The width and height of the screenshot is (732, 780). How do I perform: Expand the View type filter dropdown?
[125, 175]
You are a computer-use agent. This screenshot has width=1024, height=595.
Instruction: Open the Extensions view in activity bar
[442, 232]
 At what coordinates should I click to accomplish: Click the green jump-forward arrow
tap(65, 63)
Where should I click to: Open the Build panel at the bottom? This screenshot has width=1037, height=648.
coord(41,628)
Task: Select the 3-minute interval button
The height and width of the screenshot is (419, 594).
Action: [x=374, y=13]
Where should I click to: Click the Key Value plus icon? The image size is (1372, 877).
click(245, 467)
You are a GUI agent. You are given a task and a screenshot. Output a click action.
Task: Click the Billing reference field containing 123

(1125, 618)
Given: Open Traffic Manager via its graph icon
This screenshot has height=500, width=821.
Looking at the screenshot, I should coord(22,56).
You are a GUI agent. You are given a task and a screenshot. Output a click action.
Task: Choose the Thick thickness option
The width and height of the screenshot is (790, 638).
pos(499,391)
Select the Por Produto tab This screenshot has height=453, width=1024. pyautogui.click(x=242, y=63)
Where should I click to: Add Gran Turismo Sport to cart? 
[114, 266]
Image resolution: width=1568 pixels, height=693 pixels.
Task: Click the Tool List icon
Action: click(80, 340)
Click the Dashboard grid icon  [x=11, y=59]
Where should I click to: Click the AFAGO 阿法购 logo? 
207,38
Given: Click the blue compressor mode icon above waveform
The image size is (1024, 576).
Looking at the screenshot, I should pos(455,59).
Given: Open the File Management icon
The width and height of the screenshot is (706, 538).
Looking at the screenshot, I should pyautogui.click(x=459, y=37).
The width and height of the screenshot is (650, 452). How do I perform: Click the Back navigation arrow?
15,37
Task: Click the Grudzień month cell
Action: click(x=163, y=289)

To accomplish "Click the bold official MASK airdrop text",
▬▬▬▬▬▬
WHAT TO DO — Referring to the material above, set down exactly the lines between the line with "Where should I click to: Click the Key" and the line with "Given: Open the File Management icon", inclusive, and no other lines.

SOLUTION TO THIS EXERCISE —
Where should I click to: Click the Key Value plus icon? The image size is (1372, 877).
click(245, 467)
You are a GUI agent. You are given a task and a screenshot. Output a click action.
Task: Click the Billing reference field containing 123

(1125, 618)
Given: Open Traffic Manager via its graph icon
This screenshot has height=500, width=821.
Looking at the screenshot, I should coord(22,56).
You are a GUI agent. You are given a task and a screenshot. Output a click action.
Task: Choose the Thick thickness option
The width and height of the screenshot is (790, 638).
pos(499,391)
Select the Por Produto tab This screenshot has height=453, width=1024. pyautogui.click(x=242, y=63)
Where should I click to: Add Gran Turismo Sport to cart? 
[114, 266]
Image resolution: width=1568 pixels, height=693 pixels.
Task: Click the Tool List icon
Action: click(80, 340)
Click the Dashboard grid icon  [x=11, y=59]
Where should I click to: Click the AFAGO 阿法购 logo? 
207,38
Given: Click the blue compressor mode icon above waveform
The image size is (1024, 576).
Looking at the screenshot, I should pos(455,59).
Given: Open the File Management icon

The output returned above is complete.